开发框架教程(8):Haystack —— 工业级 NLP 框架
**Deepset Haystack** 是一个老牌的、德国严谨风格的 NLP 框架。
5分钟
2025-12-26
框架开发SDK开发框架教程(8):Haystack
开发框架教程(8):Haystack —— 工业级 NLP 框架
1. 什么是 Haystack?
Deepset Haystack 是一个老牌的、德国严谨风格的 NLP 框架。 它比 LangChain 出道还早。在 LLM 火之前,它就是做 Elasticsearch + BERT 问答系统的首选。
为什么选它?
LangChain 什么火就加什么,迭代太快,API 经常变(Breaking Changes 是家常便饭)。 Haystack 非常稳。它的设计理念是 Pipelines (流水线)。
你搭建的系统就像工厂流水线一样:
Retriever (检索) -> Ranker (重排序) -> Reader/Generator (阅读/生成)
每个组件都是标准化的积木。
2. 核心特性
1. 极其强大的检索组件
Haystack 对 Elasticsearch, OpenSearch, Milvus 等工业级向量数据库的支持是最深入的。
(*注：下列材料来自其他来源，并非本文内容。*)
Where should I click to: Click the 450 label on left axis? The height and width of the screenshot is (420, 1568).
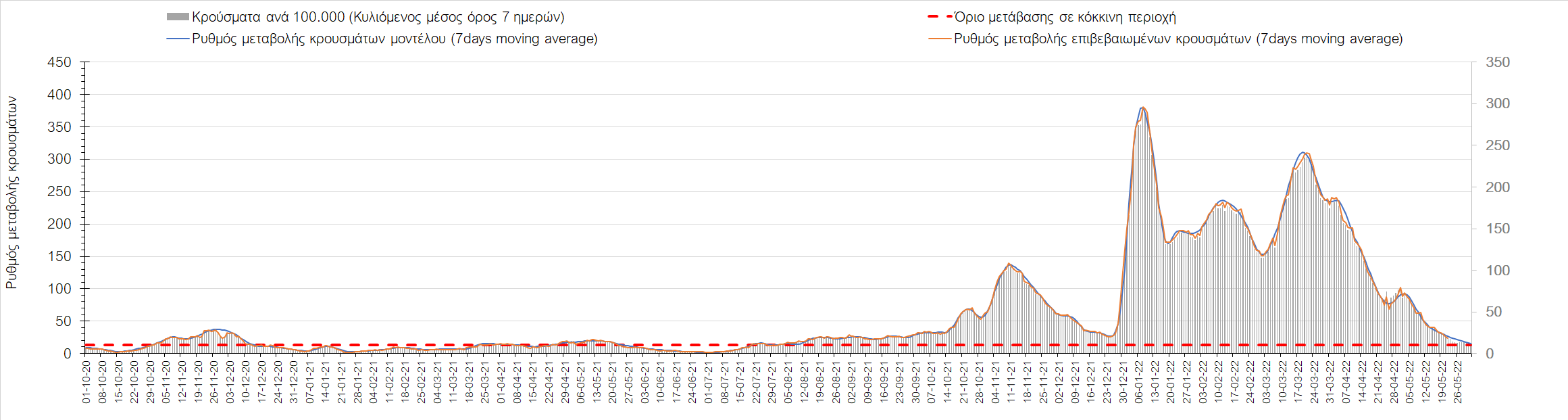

它允许你微调检索参数,做非常复杂的混合检索 (Hybrid Search)。
2. Evaluator (评估)
这是 Haystack 最受好评的功能。 很多框架教你把 RAG 跑通就完事了。 Haystack 提供了完整的评估体系:
- 检索召回率 (Recall) 是多少?
- 生成的答案准确率 (Exact Match) 是多少?
- 它能自动生成测试集来"考"你的 AI。
3. 实战代码
# pip install farm-haystack
from haystack.document_stores import InMemoryDocumentStore
from haystack.nodes import BM25Retriever, PromptNode, PromptTemplate
from haystack.pipelines import Pipeline
# 1. 存储
document_store = InMemoryDocumentStore(use_bm25=True)
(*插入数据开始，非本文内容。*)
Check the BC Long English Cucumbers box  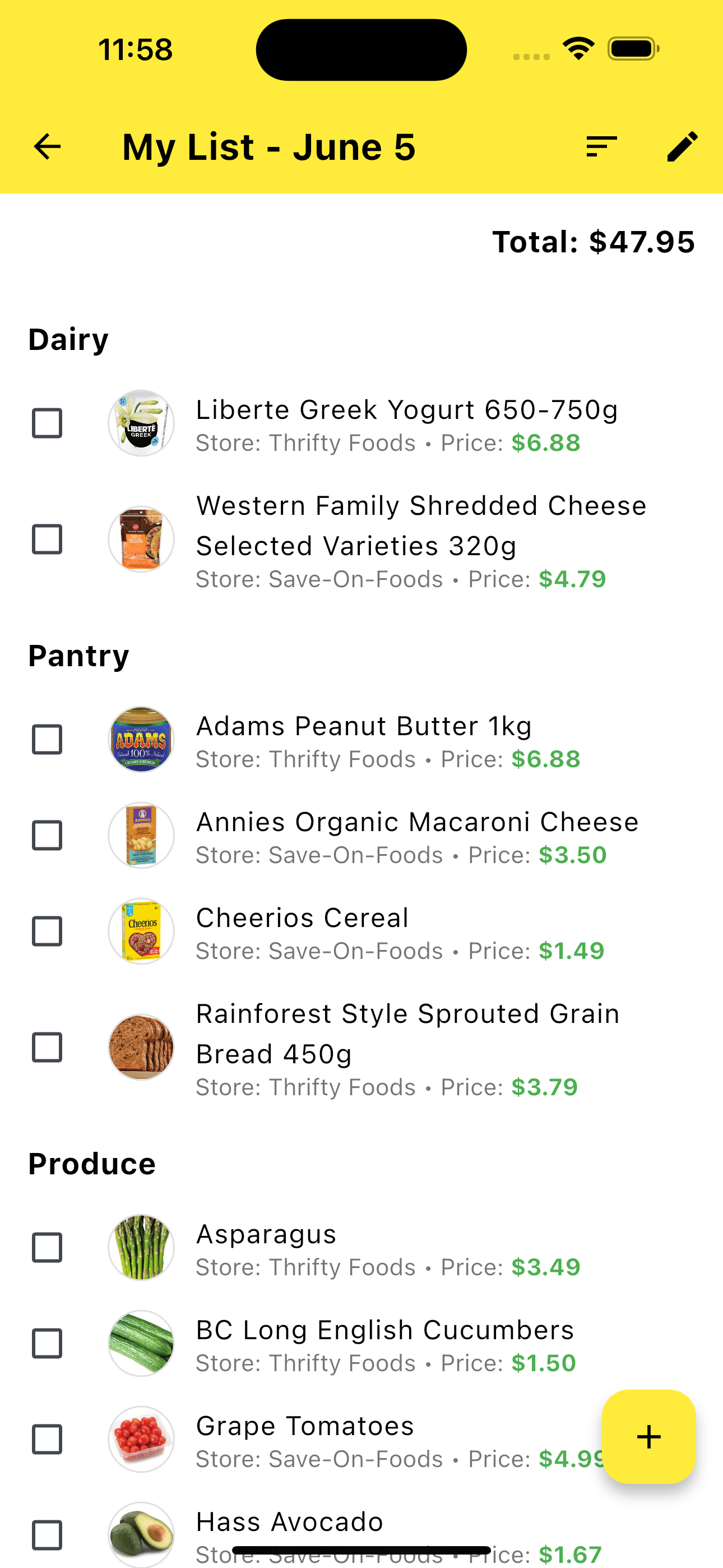(47, 1343)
document_store.write_documents([
{"content": "我叫小明,住在北京。"},
{"content": "Haystack 是一个很好的框架。"}
])
# 2. 检索器
retriever = BM25Retriever(document_store=document_store)
# 3. 生成器 (LLM)
prompt_template = PromptTemplate(
prompt="根据这些文档回答问题: {join(documents)} \n 问题: {query} \n 回答:"
)
prompt_node = PromptNode(model_name_or_path="gpt-3.5-turbo", default_prompt_template=prompt_template)
# 4. 组装 Pipeline
pipe = Pipeline()
pipe.add_node(component=retriever, name="Retriever", inputs=["Query"])
pipe.add_node(component=prompt_node, name="LLM", inputs=["Retriever"])
# 5. 运行
result = pipe.run(query="小明住在哪里?")
print(result["results"][0])
4. 总结
如果你的项目是非常严肃的企业知识库,要求数据隐私、要求高并发、要求严谨的评估指标,且不想被 LangChain 频繁的更新搞崩,Haystack 是一个非常值得信赖的选择。它是真正为"生产环境"设计的。